I needed to stop driving and breathe. I needed to stop and just let out the sadness, the fear, and the desperate cry to be given relief from all of it. With my wet and swollen eyes from the hours of tear filled pleading, I finally turned into the nearest church parking lot. The despair and worry was just too great. It was suffocating. Gratefully, I had a dear friend with me in the car, pleading her own prayer to Him for help. She didn’t need to say or do anything. All that mattered to me was that I wasn’t alone.
My despair grew deeper and my fear grew stronger. I wanted to quit. I couldn’t do it anymore. I was exhausted. How can this be happening to me? How can my once calm mind feel like storm raging every moment? Who was I anymore? I couldn’t do it. I was done.
Just as those thoughts came into my mind, another car pulled into that church parking lot. I looked over to see who it was. It was the sweet husband of my friend. I wanted to hide. I didn’t want anyone, especially him, to see me like that. My friends husband walked calmly towards us. He knocked on my window, and with the most peaceful and merciful smile, he told me everything was going to be ok. How did this good man find me? How did he know the mental battle I was struggling with that day? Even seeing the mess that I was, he never asked and never felt he needed to know why.

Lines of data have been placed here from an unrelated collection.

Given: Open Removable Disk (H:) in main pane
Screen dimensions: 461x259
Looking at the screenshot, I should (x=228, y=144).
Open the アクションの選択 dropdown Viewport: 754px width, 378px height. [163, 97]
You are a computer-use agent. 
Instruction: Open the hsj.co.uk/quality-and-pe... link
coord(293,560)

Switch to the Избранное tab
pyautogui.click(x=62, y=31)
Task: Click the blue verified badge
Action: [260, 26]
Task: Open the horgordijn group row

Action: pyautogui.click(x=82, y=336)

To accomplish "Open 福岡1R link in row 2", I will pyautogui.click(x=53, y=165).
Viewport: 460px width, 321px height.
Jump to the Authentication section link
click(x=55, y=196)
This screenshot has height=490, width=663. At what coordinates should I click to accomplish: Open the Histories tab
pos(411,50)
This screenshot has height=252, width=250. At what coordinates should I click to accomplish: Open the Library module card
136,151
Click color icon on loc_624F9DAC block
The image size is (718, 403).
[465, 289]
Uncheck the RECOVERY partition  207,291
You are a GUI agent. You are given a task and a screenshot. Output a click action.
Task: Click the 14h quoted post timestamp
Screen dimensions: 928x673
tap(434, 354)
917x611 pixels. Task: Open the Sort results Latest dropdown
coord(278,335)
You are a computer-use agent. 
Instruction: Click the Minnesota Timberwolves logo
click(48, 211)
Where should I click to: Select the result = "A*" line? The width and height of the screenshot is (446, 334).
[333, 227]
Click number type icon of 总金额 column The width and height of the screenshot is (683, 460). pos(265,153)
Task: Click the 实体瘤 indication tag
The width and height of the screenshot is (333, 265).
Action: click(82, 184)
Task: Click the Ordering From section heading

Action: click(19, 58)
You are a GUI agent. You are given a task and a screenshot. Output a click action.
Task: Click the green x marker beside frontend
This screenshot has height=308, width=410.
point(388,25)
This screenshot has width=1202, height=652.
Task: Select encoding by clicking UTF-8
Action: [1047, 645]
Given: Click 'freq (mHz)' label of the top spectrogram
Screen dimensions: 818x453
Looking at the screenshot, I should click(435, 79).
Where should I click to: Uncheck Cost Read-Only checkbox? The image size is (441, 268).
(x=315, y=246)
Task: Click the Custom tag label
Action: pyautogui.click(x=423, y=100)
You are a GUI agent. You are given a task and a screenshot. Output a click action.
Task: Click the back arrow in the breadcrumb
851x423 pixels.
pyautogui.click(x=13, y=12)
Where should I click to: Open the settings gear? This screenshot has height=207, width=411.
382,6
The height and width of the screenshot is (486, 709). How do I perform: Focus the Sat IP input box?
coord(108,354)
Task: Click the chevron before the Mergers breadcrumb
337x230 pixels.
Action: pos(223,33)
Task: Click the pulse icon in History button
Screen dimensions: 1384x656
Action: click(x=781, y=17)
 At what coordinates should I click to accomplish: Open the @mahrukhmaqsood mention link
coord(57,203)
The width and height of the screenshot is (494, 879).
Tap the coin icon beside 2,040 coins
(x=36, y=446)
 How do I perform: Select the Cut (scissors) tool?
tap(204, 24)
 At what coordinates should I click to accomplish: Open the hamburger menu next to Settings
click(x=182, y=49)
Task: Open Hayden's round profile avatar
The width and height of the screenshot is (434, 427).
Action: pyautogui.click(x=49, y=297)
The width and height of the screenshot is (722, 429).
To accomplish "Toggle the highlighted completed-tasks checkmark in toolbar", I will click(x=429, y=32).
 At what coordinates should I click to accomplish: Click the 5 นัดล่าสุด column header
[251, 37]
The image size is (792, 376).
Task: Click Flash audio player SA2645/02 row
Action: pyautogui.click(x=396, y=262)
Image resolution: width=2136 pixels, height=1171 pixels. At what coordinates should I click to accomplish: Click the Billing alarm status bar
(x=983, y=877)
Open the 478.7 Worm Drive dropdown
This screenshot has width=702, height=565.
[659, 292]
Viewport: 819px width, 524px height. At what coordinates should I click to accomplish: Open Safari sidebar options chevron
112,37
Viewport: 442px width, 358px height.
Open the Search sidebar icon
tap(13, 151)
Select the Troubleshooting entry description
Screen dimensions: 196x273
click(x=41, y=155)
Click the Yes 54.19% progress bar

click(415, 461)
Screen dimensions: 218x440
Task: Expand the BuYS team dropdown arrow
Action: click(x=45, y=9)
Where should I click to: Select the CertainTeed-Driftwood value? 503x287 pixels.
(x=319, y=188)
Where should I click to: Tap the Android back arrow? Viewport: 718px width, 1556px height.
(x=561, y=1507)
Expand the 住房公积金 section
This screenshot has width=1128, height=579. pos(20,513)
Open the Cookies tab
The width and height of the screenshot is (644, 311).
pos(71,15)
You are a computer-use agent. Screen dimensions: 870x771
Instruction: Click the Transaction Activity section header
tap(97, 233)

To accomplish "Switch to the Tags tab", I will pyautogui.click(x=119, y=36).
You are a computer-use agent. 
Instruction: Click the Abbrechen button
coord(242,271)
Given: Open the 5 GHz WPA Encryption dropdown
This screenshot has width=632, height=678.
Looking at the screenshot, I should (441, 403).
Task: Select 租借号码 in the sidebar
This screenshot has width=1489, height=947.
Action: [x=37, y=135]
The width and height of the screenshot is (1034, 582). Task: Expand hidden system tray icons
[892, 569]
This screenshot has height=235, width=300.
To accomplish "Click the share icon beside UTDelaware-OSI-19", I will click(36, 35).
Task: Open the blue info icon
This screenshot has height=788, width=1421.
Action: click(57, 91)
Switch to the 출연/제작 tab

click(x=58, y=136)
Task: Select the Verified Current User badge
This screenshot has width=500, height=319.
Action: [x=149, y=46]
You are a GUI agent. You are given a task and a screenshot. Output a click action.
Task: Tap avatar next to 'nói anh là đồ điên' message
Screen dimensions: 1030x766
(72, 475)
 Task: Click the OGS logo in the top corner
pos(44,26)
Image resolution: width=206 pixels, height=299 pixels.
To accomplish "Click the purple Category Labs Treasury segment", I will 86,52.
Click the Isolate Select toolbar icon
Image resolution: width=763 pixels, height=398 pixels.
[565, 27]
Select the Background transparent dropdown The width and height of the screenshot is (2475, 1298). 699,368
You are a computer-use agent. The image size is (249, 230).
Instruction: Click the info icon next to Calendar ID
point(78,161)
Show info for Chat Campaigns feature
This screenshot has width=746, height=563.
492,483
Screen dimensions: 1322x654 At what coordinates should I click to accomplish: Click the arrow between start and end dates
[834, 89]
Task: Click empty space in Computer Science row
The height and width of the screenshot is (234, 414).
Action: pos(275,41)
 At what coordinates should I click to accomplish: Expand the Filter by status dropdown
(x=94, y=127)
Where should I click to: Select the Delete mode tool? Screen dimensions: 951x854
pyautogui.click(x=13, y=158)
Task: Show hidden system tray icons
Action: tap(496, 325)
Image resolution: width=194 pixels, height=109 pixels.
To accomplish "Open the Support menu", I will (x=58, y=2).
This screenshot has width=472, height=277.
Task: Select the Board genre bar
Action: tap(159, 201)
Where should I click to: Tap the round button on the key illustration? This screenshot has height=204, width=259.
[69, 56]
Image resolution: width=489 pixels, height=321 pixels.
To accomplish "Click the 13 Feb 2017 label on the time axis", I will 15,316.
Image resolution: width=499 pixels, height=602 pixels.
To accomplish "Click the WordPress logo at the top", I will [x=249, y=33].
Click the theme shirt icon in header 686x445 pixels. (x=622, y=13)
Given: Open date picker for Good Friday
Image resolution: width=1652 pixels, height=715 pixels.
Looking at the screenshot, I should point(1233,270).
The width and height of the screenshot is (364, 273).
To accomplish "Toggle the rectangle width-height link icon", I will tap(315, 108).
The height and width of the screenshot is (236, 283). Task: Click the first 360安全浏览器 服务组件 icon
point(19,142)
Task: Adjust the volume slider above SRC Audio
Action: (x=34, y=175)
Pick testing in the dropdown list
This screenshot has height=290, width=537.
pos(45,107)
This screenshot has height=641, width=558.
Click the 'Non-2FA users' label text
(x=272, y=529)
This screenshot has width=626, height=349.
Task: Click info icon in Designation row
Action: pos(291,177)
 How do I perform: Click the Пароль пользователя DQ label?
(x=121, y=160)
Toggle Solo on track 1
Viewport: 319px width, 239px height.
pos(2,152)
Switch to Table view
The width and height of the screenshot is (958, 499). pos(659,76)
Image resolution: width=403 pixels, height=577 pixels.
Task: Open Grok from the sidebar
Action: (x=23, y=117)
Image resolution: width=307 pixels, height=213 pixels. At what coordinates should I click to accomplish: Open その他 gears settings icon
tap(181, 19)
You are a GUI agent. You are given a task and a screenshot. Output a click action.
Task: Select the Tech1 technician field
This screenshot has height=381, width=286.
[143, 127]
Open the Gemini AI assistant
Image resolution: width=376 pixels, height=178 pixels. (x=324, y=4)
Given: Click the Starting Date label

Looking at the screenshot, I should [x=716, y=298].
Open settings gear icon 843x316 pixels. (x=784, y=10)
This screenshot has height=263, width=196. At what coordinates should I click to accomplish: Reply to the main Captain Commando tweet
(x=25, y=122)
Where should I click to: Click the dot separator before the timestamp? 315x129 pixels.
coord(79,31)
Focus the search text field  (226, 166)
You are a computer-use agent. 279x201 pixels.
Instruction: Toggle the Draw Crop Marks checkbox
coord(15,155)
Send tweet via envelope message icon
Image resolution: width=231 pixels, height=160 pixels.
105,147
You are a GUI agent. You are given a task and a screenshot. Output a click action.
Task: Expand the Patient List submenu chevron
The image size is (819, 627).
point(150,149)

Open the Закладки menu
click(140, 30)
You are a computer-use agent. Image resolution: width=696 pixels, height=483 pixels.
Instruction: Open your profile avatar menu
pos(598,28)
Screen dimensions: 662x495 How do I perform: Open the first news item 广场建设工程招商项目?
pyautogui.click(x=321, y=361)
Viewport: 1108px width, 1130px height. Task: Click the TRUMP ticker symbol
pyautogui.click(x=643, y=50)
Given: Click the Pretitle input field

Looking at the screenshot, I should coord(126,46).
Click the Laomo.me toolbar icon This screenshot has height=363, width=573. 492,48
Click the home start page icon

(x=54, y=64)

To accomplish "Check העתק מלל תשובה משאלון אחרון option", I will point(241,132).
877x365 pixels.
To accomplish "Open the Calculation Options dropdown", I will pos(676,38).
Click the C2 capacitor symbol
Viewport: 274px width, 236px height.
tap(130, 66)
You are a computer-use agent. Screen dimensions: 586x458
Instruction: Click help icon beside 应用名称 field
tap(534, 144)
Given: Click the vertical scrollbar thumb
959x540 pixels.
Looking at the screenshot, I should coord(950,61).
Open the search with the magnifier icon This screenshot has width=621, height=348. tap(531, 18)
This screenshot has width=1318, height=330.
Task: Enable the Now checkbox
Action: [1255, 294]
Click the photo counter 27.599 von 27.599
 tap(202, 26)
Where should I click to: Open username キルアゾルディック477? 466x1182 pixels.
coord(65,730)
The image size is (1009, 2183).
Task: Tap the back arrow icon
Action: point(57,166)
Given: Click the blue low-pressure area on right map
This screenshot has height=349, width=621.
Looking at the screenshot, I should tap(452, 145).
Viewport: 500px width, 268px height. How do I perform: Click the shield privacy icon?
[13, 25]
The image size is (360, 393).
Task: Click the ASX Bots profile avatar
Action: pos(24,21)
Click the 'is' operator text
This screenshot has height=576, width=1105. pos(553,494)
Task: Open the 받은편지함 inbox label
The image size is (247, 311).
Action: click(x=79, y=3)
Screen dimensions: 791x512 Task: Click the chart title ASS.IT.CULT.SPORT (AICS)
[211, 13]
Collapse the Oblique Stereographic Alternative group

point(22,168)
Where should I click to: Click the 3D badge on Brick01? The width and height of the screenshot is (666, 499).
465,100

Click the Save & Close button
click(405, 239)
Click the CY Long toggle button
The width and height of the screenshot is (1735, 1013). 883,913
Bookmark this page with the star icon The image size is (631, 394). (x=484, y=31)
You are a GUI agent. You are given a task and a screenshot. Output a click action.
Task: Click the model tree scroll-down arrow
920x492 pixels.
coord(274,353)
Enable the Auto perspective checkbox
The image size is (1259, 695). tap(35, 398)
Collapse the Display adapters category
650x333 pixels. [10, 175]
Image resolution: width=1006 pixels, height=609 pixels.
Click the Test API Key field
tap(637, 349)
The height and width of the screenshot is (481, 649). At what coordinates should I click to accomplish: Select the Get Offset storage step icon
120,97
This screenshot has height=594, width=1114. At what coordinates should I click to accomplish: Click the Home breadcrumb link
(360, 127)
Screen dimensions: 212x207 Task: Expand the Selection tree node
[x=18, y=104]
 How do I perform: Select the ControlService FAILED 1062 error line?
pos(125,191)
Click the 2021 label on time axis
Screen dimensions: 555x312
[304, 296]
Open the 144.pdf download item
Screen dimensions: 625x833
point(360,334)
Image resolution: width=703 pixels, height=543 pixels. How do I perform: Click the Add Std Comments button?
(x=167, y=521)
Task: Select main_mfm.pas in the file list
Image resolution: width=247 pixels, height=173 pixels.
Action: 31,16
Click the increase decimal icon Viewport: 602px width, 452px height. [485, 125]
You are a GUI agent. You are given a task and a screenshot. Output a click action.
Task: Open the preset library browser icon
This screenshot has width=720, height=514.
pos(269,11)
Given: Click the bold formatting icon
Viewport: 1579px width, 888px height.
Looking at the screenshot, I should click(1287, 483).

This man knew He knew, and that was enough. This man just came, and shared hope. I could feel it. So, I looked up and by the slightest glance into this good man’s eyes, I knew He was there for Him. I felt in that moment it wasn’t just my friends on either side of me, but He was there and so many from the other side. He believed I could and would get through this. That this battle...all this I was fighting against in mind…will and is being made beautiful. I needed to just be patient. I needed to hold on tight. He believed in me. And that simple truth was enough to let my heart and mind breathe.
We find so many experiences in the scriptures of God finding people where they are, and extending a hand of undeniable confidence in whatever challenge they are faced with. He gives tokens of strength and resiliency to demonstrate His belief in our ability to get through the tests and trials given. He sees and knows we are stronger than we think we are. He sees us perfectly. Loves us unconditionally. He has armed me and you with everything we need to fight through those deeply personal tempests. And as we take His hand and look into His eyes, we will dwell with Him. In a place of peace...of joy...and discover a love He has for us that is profoundly powerful.
How can I not believe in Him who has perfect belief in me.
~Ashley Quist

"I Will Choose Him Again"


This page has been more poignant to me than I could have imagined. It has brought me comfort and peace, and enlarged my faith. We don't ever plan on walking through a crisis of faith with someone very close to us. We don't plan on having our beliefs challenged by those we thought were on the path with us. It's hard to not have the answers to their questions. I've found myself wondering, "what if they're right? Have I been following blindly, without thinking for myself? Am I being scammed, played, defrauded?"
But every time these thoughts come to my head, they are pushed out by the title of this group. I choose to believe. No one is pressuring me, tricking me. I choose this gospel.
Those thoughts are pushed out by an inspired primary song. "Even though it's still hard, with questions that arise every day..." Or "I will choose him again! For he's our Savior and Friend..."
When I feel like things around me are crumbling, peace blossoms when I feel the sunshine in my face. I see those poor crunched tulips that I ran over bloom with bright confidence, not caring what other people might think of the way they are growing.
Joy bubbles through the doubt when my toddler finally convinces me to jump on the "twamp" with her, even though I know I'll probably pee my pants doing it.
Every one goes through trials. Everyone has questions sometimes. But I am so grateful for these tender mercies from a loving heavenly father. These little fireflies of assurance are just enough light in the mist of doubt and depression and darkness to remind me that I DO have a testimony of my own. There are questions and doubts that arise, but every time they do I get one of these little flickers reminding me that Heavenly Father knows as loves me. And then, again, I choose to believe.

~Kim Porter

He Knows My Need




"I choose to believe because I see His hand in my life every day, even in small things if I look. Right before all this craziness broke out, we started redoing our family room. To make a long story short, there were issues with the painting and our painter told us we would have to refinish some walls because the paint wouldn’t work. He said he would try but he didn’t think it would work. I was devastated! My husband had worked really hard and we didn’t have the energy or time to redo it. I broke down in tears in prayer to my Heavenly Father asking if there was any chance for a miracle, even in this little thing that the painting would work. I left to take care of my mom. While there, I received a text from the painter that it looked great! It didn’t need redone. It was a little miracle to me. I believe because I know the power of prayer and fasting. Even in things that seem trivial, He knows they are important to me. I choose to believe because I can look back at the recent changes in the church and what we have been asked to do by the prophet and see that we were being trained and prepared to handle the trials for this crazy time. It’s such a turbulent time with the uncertainty of the economy and jobs, as well as the illnesses, but the more I remember Him, the more peace I have and am hopeful for the future." -Nancy C.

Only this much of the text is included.